El ejercicio
Reproduce sin cambios las líneas que van desde la que contiene "Click the step number 2 link" hasta la que contiene "coord(407,51)", incluidas ambas.

Material del ejercicio
+---+

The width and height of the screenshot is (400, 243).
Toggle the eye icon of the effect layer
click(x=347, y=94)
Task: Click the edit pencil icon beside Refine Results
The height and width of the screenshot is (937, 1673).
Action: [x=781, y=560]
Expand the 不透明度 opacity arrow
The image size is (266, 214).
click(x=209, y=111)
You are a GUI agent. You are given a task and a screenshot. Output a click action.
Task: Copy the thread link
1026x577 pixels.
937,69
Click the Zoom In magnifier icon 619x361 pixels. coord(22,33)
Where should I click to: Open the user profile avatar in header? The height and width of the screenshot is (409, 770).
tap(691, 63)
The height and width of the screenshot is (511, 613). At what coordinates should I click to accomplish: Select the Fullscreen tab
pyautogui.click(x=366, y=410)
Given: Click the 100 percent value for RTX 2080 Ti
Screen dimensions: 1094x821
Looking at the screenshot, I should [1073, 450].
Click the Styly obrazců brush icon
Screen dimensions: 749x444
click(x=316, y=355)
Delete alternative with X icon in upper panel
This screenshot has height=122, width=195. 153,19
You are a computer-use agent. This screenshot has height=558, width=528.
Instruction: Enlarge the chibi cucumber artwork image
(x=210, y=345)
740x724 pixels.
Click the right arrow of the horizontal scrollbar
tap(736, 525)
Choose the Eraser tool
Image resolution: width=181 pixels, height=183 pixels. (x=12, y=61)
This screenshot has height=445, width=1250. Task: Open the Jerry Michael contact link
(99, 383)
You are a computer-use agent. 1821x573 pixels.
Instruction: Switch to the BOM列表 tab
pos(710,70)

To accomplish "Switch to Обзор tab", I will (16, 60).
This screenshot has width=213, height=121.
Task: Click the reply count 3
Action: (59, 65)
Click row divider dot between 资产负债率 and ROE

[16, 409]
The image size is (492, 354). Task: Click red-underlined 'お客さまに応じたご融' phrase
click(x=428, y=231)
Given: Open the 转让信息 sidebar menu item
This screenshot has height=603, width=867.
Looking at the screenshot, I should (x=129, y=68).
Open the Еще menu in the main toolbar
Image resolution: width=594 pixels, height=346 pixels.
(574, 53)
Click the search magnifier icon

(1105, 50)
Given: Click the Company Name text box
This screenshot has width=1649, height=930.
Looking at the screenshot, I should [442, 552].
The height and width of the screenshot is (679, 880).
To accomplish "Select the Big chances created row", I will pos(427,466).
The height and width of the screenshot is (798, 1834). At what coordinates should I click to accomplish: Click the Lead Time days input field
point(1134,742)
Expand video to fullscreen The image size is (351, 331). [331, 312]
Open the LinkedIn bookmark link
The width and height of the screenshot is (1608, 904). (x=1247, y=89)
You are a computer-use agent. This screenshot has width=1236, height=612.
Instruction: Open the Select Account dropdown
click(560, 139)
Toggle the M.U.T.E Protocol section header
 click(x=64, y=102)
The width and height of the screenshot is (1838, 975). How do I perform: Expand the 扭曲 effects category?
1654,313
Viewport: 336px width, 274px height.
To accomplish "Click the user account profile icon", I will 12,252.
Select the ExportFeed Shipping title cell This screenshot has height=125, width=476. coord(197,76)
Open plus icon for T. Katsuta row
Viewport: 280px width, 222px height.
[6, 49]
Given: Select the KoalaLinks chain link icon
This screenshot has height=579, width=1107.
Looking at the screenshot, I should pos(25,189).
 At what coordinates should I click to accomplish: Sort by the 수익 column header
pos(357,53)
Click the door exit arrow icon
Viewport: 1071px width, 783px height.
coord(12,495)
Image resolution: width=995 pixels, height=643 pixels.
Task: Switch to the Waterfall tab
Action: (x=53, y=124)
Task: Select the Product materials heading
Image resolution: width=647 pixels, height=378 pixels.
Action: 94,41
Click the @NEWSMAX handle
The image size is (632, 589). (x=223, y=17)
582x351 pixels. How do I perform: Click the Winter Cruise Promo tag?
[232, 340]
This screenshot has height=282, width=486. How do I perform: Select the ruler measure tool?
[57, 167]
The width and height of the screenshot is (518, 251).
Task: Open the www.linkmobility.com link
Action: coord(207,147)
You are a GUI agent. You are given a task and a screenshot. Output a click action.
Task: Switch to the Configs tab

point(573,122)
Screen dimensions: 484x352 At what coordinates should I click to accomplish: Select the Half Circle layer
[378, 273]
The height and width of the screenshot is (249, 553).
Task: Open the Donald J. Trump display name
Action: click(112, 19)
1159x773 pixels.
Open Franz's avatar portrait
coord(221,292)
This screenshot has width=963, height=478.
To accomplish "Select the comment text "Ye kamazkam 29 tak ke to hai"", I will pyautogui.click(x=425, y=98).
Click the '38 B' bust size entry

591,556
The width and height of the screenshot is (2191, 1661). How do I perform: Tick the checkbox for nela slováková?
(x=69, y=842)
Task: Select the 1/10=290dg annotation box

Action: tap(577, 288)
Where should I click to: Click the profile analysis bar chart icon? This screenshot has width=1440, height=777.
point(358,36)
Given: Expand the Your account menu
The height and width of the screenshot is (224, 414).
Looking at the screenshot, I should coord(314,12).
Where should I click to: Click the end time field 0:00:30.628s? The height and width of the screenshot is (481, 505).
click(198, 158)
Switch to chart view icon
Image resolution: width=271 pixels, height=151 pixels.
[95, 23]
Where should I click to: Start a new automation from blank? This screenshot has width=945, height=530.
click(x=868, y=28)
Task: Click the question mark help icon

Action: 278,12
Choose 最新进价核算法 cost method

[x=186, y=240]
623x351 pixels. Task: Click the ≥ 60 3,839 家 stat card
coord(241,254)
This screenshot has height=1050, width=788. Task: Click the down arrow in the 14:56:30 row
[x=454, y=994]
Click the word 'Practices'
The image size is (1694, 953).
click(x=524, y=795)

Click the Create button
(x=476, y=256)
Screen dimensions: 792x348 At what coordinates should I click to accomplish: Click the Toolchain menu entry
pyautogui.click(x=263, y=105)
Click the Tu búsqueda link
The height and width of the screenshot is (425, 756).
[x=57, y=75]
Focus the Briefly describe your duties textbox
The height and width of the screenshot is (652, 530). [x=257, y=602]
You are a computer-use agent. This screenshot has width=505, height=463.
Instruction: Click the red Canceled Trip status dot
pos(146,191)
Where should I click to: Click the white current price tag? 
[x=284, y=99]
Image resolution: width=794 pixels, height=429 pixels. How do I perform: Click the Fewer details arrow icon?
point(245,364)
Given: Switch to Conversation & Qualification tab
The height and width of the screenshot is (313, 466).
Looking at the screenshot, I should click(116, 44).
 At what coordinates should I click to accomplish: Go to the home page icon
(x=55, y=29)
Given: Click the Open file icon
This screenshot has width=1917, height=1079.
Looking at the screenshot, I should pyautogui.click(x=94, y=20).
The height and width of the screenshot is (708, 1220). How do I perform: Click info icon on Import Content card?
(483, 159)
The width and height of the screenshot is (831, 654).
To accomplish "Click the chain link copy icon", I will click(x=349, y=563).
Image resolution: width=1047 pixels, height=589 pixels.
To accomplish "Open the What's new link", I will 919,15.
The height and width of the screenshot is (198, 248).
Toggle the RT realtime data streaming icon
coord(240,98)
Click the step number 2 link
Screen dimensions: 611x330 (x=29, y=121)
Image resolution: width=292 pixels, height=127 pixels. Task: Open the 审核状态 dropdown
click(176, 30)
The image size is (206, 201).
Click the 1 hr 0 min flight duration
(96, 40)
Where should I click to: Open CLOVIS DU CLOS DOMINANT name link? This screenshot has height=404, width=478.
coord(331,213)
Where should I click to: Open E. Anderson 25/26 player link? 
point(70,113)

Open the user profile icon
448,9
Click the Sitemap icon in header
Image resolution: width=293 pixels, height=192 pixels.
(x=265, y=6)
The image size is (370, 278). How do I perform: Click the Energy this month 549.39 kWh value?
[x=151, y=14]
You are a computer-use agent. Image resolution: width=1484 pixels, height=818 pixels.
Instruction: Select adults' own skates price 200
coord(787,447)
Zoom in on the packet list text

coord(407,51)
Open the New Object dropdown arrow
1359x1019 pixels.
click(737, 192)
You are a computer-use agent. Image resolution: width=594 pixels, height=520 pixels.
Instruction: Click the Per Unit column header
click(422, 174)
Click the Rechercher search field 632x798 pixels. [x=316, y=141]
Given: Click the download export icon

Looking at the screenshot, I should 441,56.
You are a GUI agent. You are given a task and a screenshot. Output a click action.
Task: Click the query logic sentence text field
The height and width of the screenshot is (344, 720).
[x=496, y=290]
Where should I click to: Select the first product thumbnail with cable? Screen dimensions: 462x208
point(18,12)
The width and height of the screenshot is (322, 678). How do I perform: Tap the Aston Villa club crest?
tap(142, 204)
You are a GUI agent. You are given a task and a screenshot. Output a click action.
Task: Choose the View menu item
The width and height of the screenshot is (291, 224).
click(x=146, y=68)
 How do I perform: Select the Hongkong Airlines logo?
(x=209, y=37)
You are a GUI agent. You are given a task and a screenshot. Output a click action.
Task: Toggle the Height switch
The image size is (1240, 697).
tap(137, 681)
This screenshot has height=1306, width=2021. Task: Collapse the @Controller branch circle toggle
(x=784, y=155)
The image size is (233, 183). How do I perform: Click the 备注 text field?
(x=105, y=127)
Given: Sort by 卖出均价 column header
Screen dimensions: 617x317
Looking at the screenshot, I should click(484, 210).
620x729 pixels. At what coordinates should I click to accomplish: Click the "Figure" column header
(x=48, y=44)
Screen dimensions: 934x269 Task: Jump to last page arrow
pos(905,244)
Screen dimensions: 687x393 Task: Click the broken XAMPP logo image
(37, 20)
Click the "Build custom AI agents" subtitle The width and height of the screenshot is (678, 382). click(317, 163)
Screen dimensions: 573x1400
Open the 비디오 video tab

+---+

Tarea resuelta
Click the step number 2 link
Screen dimensions: 611x330 (x=29, y=121)
Image resolution: width=292 pixels, height=127 pixels. Task: Open the 审核状态 dropdown
click(176, 30)
The image size is (206, 201).
Click the 1 hr 0 min flight duration
(96, 40)
Where should I click to: Open CLOVIS DU CLOS DOMINANT name link? This screenshot has height=404, width=478.
coord(331,213)
Where should I click to: Open E. Anderson 25/26 player link? 
point(70,113)

Open the user profile icon
448,9
Click the Sitemap icon in header
Image resolution: width=293 pixels, height=192 pixels.
(x=265, y=6)
The image size is (370, 278). How do I perform: Click the Energy this month 549.39 kWh value?
[x=151, y=14]
You are a computer-use agent. Image resolution: width=1484 pixels, height=818 pixels.
Instruction: Select adults' own skates price 200
coord(787,447)
Zoom in on the packet list text

coord(407,51)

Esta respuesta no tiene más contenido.